La apariencia de progreso a la que toda la población, en mayor o menor grado, ha sucumbido dibujaba una imagen a la que nos hemos agarrado con desesperación: seremos más ricos, comeremos más carne, tendremos casas más grandes, más coches, más electrodomésticos. Más tenacillas para pelo, si llega el caso. Y serán eléctricas y no manuales. Porque el progreso consiste en que hagamos cada vez menos esfuerzo para realizar no importa qué actividad.
Las ciudades han sido el refugio mayor de ese concepto del progreso. En ellas se ha cocido el menú desarrollista y se ha servido a la mesa de quienes vivían en ella, pero también se ha publicitado fuera de ella. Quienes aún vivían, por gusto o por necesidad, fuera de las ciudades, no han recibido más que incentivos para abandonar sus casas y sus pueblos y acudir a la mesa donde tantos y tan variados manjares se sirven.

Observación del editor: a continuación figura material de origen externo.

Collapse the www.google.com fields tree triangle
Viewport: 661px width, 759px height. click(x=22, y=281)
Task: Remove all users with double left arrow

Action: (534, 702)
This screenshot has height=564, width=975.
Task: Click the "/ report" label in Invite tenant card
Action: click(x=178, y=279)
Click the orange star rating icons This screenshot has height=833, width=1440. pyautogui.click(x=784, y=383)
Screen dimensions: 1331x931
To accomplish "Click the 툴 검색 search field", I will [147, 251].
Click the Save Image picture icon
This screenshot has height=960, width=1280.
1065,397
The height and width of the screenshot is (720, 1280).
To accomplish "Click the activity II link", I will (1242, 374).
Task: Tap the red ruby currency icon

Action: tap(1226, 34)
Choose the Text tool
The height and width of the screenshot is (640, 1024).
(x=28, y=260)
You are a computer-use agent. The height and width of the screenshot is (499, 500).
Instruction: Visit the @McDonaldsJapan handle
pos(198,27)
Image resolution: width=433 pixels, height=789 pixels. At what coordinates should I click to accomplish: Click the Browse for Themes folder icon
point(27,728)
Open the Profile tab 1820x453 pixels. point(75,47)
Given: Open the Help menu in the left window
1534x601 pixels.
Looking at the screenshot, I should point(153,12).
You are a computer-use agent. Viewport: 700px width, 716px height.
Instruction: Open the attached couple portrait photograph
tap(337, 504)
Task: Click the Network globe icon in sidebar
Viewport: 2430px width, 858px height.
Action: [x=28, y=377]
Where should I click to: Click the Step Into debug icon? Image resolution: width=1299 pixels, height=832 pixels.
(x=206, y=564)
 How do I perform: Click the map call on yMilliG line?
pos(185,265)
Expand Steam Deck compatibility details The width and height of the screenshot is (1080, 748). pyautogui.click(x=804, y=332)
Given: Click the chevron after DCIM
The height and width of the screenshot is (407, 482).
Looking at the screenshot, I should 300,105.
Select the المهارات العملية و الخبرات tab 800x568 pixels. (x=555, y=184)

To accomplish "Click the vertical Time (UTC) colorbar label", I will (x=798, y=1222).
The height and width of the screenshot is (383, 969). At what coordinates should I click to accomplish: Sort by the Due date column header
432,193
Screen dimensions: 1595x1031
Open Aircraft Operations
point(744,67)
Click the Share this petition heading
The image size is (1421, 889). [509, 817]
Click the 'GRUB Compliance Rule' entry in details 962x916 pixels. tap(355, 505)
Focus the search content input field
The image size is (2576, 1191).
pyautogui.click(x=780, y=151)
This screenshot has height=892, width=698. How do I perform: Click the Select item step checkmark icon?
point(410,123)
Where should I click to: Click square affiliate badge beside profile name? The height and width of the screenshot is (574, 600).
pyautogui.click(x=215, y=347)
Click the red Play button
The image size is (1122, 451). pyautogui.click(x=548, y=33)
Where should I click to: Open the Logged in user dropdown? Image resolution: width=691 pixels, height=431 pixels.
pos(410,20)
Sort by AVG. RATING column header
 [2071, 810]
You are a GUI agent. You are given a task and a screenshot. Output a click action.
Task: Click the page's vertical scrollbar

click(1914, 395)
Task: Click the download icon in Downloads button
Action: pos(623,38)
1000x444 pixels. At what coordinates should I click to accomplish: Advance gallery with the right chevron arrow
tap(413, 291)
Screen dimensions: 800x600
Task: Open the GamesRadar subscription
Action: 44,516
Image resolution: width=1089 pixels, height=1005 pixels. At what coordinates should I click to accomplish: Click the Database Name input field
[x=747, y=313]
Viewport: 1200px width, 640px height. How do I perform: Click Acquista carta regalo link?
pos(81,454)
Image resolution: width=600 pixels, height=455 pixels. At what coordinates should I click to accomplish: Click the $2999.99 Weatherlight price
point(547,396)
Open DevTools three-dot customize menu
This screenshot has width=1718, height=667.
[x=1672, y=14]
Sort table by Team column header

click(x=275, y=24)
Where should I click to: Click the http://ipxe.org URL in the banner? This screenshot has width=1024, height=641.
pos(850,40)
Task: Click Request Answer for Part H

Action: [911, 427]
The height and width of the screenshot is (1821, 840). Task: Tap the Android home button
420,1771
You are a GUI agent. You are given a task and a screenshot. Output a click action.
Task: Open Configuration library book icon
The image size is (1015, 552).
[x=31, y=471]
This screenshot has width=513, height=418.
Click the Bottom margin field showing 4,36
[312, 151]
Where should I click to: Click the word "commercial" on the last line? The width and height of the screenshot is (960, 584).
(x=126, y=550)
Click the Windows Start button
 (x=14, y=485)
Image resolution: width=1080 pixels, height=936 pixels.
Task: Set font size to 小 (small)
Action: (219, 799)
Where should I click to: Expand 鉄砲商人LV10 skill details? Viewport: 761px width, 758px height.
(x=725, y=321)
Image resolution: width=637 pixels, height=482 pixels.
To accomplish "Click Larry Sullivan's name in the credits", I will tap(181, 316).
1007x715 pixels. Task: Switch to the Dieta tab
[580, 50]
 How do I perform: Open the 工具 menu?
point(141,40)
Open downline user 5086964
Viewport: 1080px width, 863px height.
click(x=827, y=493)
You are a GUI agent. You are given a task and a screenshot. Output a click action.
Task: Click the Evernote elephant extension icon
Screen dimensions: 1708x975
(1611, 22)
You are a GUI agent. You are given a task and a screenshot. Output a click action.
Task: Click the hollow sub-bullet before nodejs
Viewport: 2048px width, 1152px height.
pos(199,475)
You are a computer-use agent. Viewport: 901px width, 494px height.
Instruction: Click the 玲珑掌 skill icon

Un planeta y una naturaleza finitos
En algún momento (quizás desde el principio) de este impulso desarrollista, alguien se olvidó de contar. La aritmética más elemental se ausentó de los planes desarrollistas, con esa falta de conciencia propia de los descerebrados y de las avestruces. No supieron o no quisieron realizar un cálculo abultado pero simple: si crecemos en el planeta a razón de tantos habitantes por año y queremos que cada habitante tenga a su disposición tantas casas, tantos frigoríficos, tantos coches, tantos ordenadores y tantas piscinas, necesitaremos talar tantos bosques, producir tantos metros cúbicos de flúor, tanto petróleo, tanto grafeno y tanta agua.
El problema es que la madera se acaba si los árboles no crecen al mismo o superior ritmo que se talan; es que el flúor acaba yendo a la atmósfera y contribuyendo a incrementar el efecto invernadero; que los derivados del petróleo producen CO2 que modifica seriamente las características, también de la atmósfera; que grafeno, en realidad, hay bastante poco; y que el agua se agota si no se dan las condiciones naturales necesarias para se mantenga el clima global y se produzcan las lluvias.
Todo se acaba si uno abusa despreocupadamente de ello. Pero al final, la ‘fiesta’ habrá dejado un planeta inhabitable por el ser humano. Por los pelos, pero estamos a tiempo de evitarlo.